I sit next to a first edition copy of The Great Gatsby, and it’s been sleeping since I got here. I have read that book fifty times since my arrival! I am an avid reader. Many books don’t care about reading. Hoards of books are incapable of reading even themselves.

I have read so many books. I'm wild about Nabokov. I admire Cheever. I am not a fan of Latin American fiction. I dislike Kerouac and the other deadbeats. Tolstoy I adore. Henry James, a genius. Early encyclopedias have implemented me with a foundation and overview of the world. Dictionaries have distilled scores of definitions and obscure usages. When there are no books of value to occupy me, I read myself. I know precisely every word.

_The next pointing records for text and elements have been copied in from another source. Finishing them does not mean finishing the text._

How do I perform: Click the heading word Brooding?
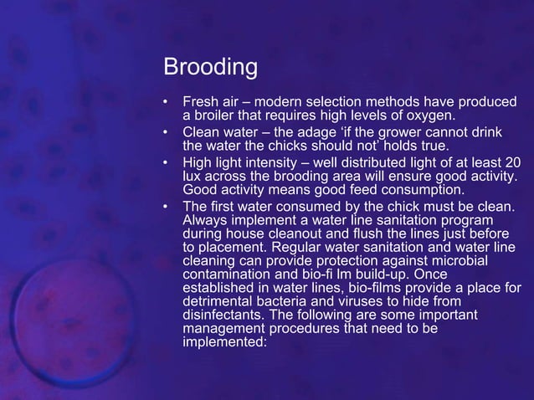click(210, 66)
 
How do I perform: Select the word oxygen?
click(431, 115)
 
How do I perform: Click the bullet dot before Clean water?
click(166, 134)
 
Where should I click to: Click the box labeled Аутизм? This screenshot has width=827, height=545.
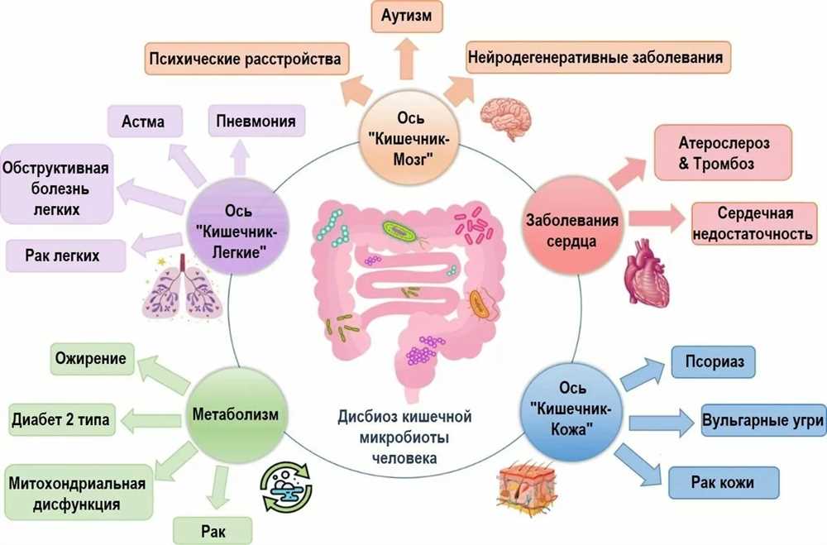pyautogui.click(x=407, y=16)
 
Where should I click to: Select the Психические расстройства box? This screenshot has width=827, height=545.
pyautogui.click(x=246, y=58)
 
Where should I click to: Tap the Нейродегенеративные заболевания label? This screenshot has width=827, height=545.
pyautogui.click(x=598, y=56)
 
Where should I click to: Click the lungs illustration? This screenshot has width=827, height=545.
pyautogui.click(x=180, y=288)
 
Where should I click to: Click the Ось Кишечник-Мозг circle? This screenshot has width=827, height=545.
pyautogui.click(x=409, y=138)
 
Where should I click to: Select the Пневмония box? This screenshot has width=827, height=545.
pyautogui.click(x=256, y=121)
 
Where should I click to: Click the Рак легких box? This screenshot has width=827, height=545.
pyautogui.click(x=65, y=256)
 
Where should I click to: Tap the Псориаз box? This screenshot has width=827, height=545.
pyautogui.click(x=713, y=362)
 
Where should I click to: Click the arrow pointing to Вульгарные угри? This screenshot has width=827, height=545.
pyautogui.click(x=660, y=422)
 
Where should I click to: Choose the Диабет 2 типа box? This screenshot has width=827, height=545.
pyautogui.click(x=62, y=419)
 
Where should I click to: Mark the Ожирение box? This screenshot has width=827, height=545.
pyautogui.click(x=92, y=359)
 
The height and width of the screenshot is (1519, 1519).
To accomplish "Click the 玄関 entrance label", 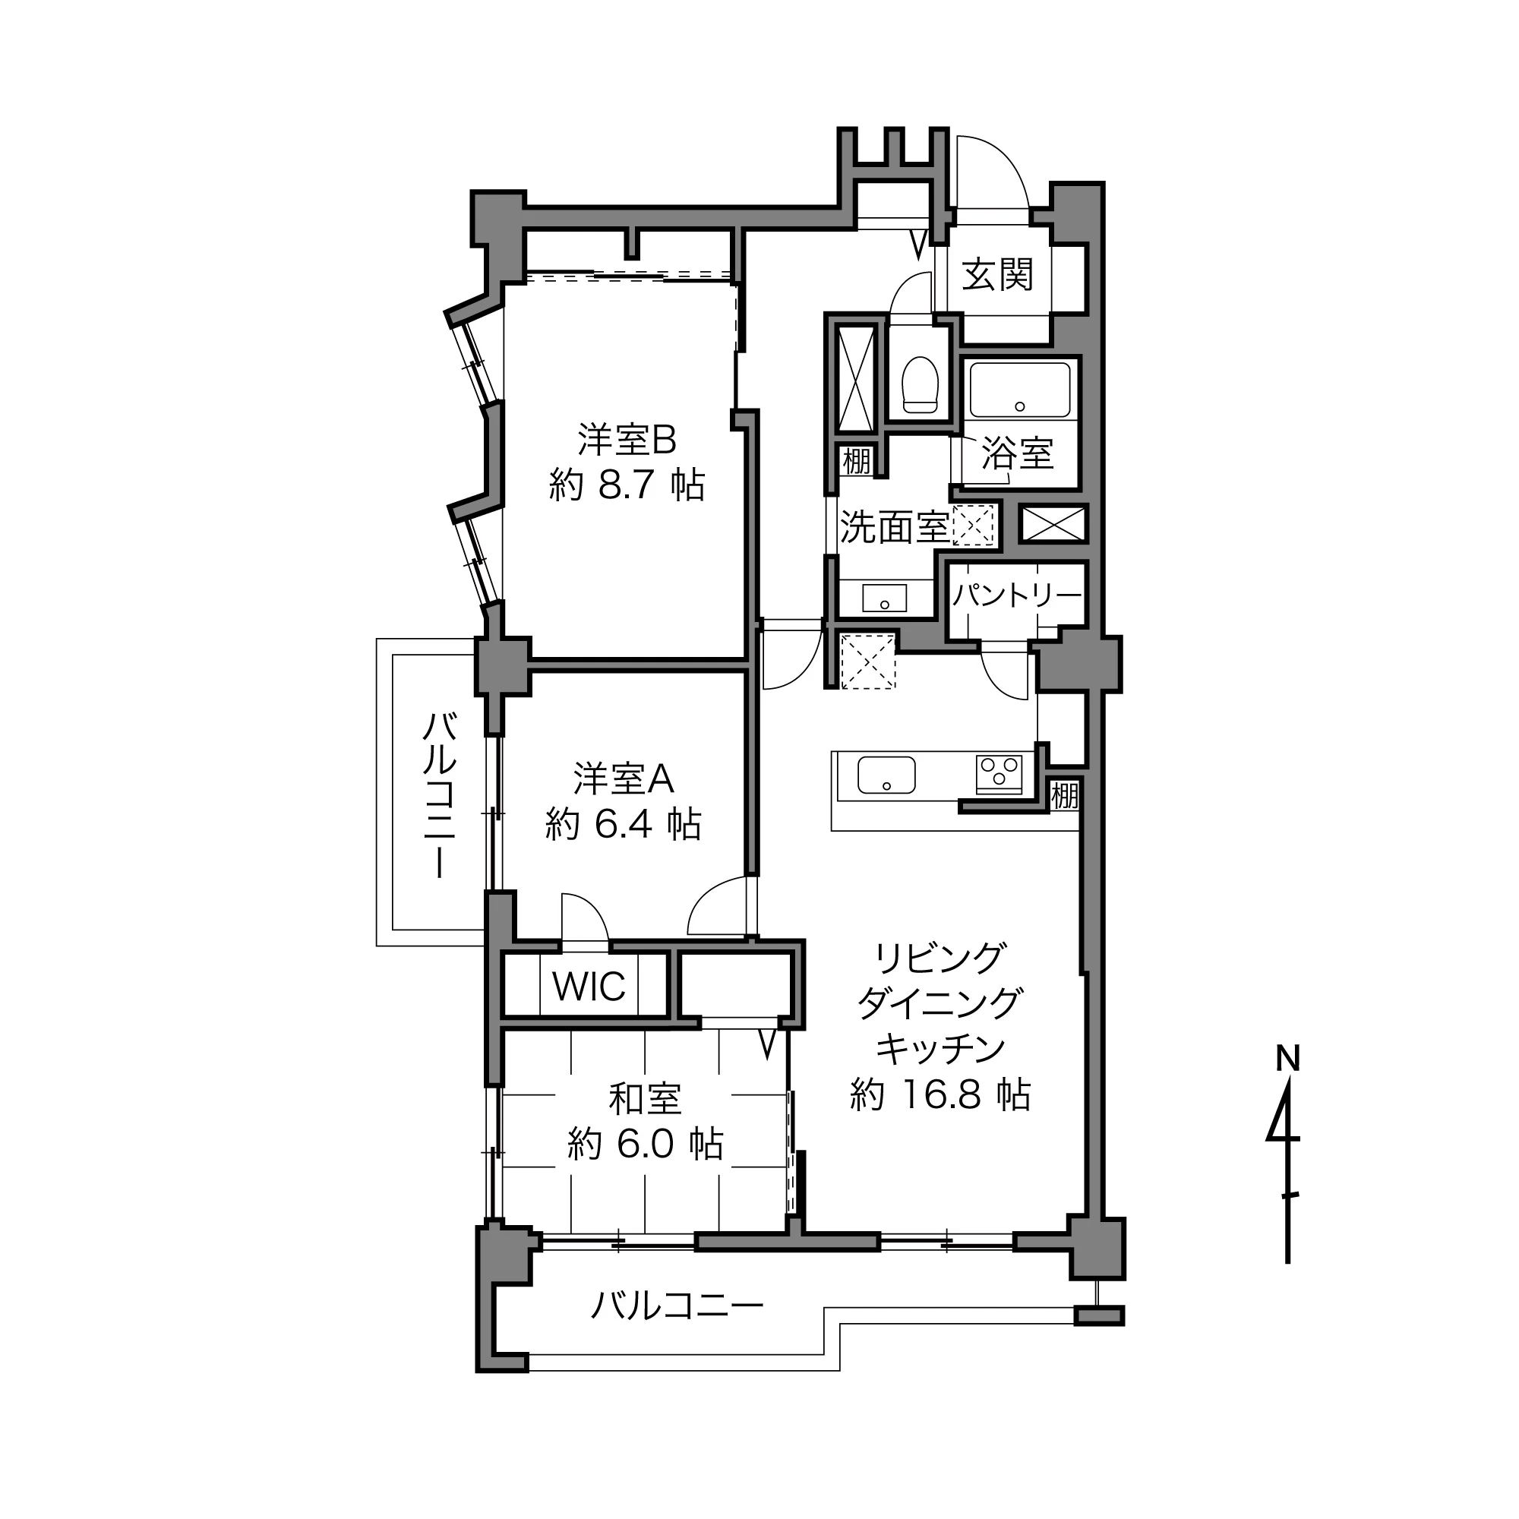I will pos(997,275).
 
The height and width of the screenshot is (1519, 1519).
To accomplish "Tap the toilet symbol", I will pos(921,384).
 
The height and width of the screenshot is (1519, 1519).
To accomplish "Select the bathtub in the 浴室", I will pos(1020,390).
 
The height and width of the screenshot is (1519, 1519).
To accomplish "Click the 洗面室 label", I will pos(895,527).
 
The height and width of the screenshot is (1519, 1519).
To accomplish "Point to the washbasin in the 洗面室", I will pos(885,598).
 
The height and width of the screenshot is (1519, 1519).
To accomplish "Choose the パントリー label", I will pos(1018,595).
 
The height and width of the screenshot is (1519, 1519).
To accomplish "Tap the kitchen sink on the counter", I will pos(886,775).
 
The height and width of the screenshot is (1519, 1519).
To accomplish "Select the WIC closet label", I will pos(589,986).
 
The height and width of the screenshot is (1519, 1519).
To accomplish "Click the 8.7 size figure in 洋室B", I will pos(626,485).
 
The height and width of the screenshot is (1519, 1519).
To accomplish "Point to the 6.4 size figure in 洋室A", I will pos(621,824).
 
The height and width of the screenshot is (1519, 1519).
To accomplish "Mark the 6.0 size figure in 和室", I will pos(645,1144).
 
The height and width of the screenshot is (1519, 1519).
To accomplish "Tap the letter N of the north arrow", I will pos(1288,1058).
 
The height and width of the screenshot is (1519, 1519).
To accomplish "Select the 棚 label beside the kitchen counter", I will pos(1065,796).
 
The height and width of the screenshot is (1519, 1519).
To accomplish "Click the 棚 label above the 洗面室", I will pos(857,461).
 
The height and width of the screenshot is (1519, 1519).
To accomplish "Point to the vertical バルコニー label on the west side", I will pos(440,794).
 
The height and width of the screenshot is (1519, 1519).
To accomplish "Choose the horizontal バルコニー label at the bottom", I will pos(676,1306).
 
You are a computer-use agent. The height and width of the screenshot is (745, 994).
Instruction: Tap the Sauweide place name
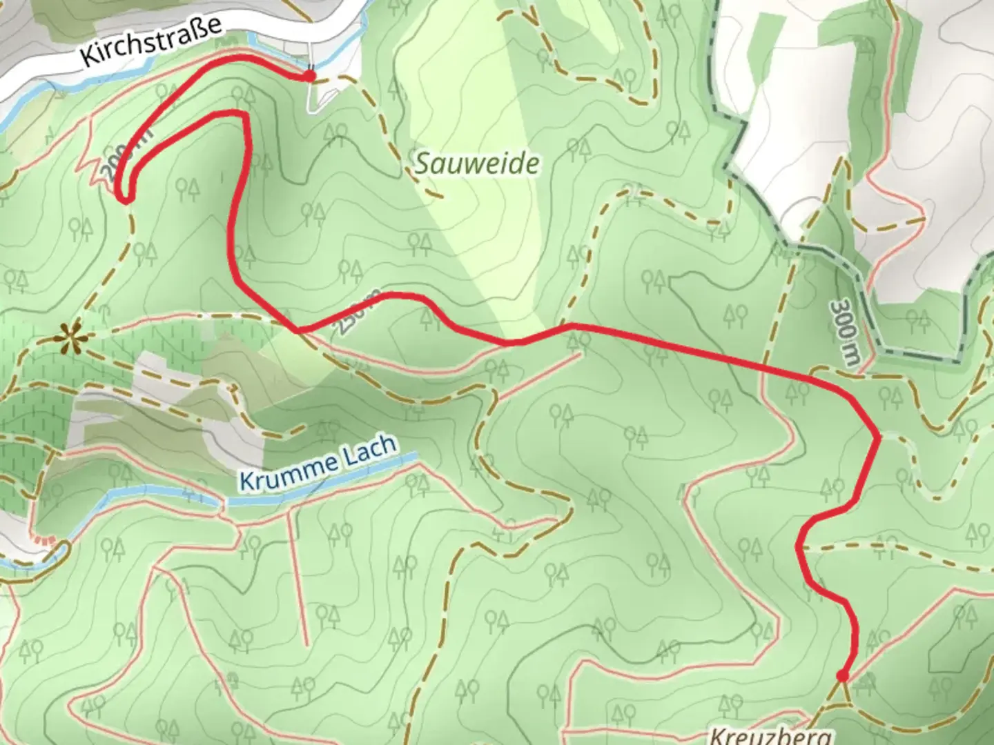click(x=477, y=164)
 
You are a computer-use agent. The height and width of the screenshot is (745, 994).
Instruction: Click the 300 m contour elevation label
click(x=844, y=335)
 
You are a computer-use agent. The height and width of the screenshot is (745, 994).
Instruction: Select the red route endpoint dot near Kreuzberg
click(x=841, y=675)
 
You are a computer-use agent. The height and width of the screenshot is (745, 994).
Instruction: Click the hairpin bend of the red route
click(x=124, y=197)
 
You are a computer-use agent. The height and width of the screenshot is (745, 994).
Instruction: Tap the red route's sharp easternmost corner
click(x=877, y=437)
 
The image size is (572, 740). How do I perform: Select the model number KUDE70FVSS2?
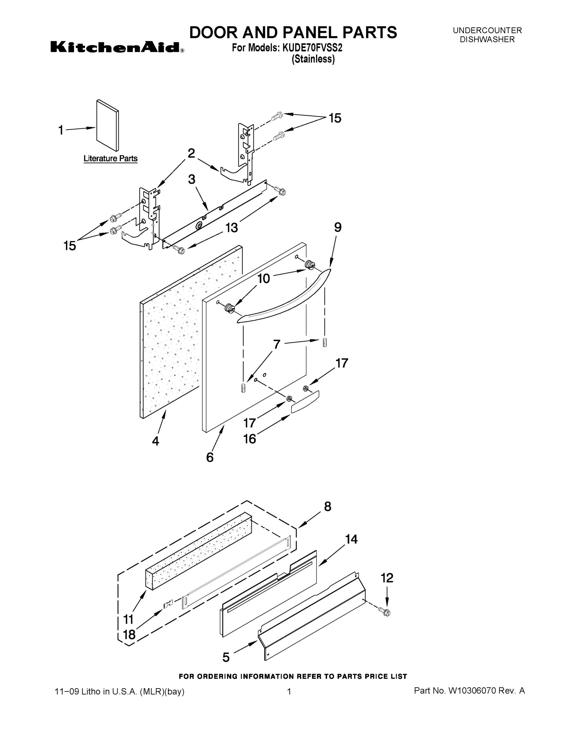(310, 48)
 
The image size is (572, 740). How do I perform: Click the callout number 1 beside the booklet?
(61, 130)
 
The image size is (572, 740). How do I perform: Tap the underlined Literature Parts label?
(110, 158)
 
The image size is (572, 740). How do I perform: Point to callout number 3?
(192, 179)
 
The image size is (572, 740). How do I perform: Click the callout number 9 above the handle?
(338, 227)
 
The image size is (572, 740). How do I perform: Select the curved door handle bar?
(285, 298)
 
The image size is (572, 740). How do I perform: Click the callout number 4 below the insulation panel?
(155, 441)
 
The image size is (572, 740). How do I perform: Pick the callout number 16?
(250, 439)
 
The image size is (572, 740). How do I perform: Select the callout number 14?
(352, 539)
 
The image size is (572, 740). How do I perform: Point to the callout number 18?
(129, 634)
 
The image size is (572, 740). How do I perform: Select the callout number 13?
(232, 228)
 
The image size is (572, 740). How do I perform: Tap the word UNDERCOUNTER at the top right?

There was a whole decade I got bored. I just sat there. I did not read. We might call what I did 'meditating,' but, readers, that would be dressing it up. I was surrounded by slick covers of paperback reprints. I had little inclination to be. Then one day, a reader spoke aloud to me. I cannot distinguish sound into words. To me, it was just a mumbling vibration, but I felt this reader was imploring of me. How I struggled to speak back! My binding made a crack, but that is all, my friends.

My life lacks movement, interaction, and event. But I do not expect these things of it. As a life, mine is vicarious, but I suspect most are. It is seldom a book is exposed to the outdoors. A book must study nature from other books and accept that it has been shelved in an artificial environment, and, likely, it will stay there.

More than anything, I desire to attend a symphony. A zoo would be amusing. I can summon little interest in sports contests, but a botanical garden would certainly be educational. I'm quite sure I have a unique perspective. I imagine I'd teach. I'd teach at the University, but summers I'd travel and paint. I'd keep my shape. Frankly, I do not crave a body. A face is intriguing, how it moves and learns, develops, displays, but the mouth has always seemed messy to me. Hair, I imagine to be a chore.

THE JON LENNIN XPERIENCE

Jason still read actual books. He was skeptical of internet stars. Someone’s cat would suddenly be famous, and Jason wouldn’t understand how. His cell phone was basic. His sister was into reality video games and it was all she talked about. She didn’t call them games, she called them Xperiences.

“I got to a funny part in ‘Dating Kanye,’” she told Jason. “I was tired and snuggling on him, and he asked me which I liked better, dinner or lunch? Well, I was exhausted and happy and I didn’t say anything, just snuggled, so he Tweeted the question and immediately got 400 responses!”

Jason liked old things. Baseball, newspapers, rock and roll. He liked going to the post office. For his birthday, his sister got him an unreleased Beatles Xperience and it stayed in his sock drawer, a computer chip in a ziplock bag. They lived together off her money. In high school, she had serendipitously created the popular phone app Fun Face.

After Fun Face was sold, they moved away from their parents and for two years tried different cities until settling in a lonely loft space in Brooklyn that Jason thought was ruining his life. He took history classes at the New School and played chess in the park against men he was afraid of. His sister ran around museums and had boyfriends and practiced her lousy pool game in bars. After ‘Fun Face,’ no one could tell her what to do. She could buy herself into anything.